TASK GOAL
For the data below, restate word for word only the lines from the line containing "Click the Open Disc (打开磁盘) toolbar icon" through the line containing "The width and height of the screenshot is (950, 1200).", both ends included.
**** SUPPLIED DATA ****
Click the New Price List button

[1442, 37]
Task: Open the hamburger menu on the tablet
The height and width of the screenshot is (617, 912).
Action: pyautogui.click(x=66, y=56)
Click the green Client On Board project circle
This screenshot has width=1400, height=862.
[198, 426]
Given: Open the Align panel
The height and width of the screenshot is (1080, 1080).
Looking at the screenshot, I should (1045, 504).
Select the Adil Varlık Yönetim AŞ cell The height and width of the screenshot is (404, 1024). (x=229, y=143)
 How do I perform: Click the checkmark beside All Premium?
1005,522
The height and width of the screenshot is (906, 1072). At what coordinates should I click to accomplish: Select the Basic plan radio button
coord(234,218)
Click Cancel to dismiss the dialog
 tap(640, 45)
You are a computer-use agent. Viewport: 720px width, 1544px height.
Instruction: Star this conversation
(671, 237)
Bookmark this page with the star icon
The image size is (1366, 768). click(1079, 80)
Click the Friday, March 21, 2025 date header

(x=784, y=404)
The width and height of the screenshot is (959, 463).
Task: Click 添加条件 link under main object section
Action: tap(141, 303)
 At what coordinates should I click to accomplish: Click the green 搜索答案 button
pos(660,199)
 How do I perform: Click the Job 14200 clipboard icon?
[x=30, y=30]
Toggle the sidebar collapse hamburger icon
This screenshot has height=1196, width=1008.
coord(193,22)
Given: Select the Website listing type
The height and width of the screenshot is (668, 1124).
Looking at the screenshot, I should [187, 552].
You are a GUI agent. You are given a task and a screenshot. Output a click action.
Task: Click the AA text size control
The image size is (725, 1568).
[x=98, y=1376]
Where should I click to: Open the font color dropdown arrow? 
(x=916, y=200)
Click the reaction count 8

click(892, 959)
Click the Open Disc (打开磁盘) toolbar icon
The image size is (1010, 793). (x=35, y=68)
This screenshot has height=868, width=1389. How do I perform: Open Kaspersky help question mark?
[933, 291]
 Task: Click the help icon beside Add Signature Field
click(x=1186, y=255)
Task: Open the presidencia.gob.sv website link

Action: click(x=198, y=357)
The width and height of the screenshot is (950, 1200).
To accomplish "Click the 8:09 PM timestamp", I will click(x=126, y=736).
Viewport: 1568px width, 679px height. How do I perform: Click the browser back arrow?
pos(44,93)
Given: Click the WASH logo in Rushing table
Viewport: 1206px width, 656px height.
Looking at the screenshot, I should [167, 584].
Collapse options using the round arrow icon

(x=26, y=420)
****
WRITTEN REPLY
Click the Open Disc (打开磁盘) toolbar icon
The image size is (1010, 793). (x=35, y=68)
This screenshot has height=868, width=1389. How do I perform: Open Kaspersky help question mark?
[933, 291]
 Task: Click the help icon beside Add Signature Field
click(x=1186, y=255)
Task: Open the presidencia.gob.sv website link

Action: click(x=198, y=357)
The width and height of the screenshot is (950, 1200).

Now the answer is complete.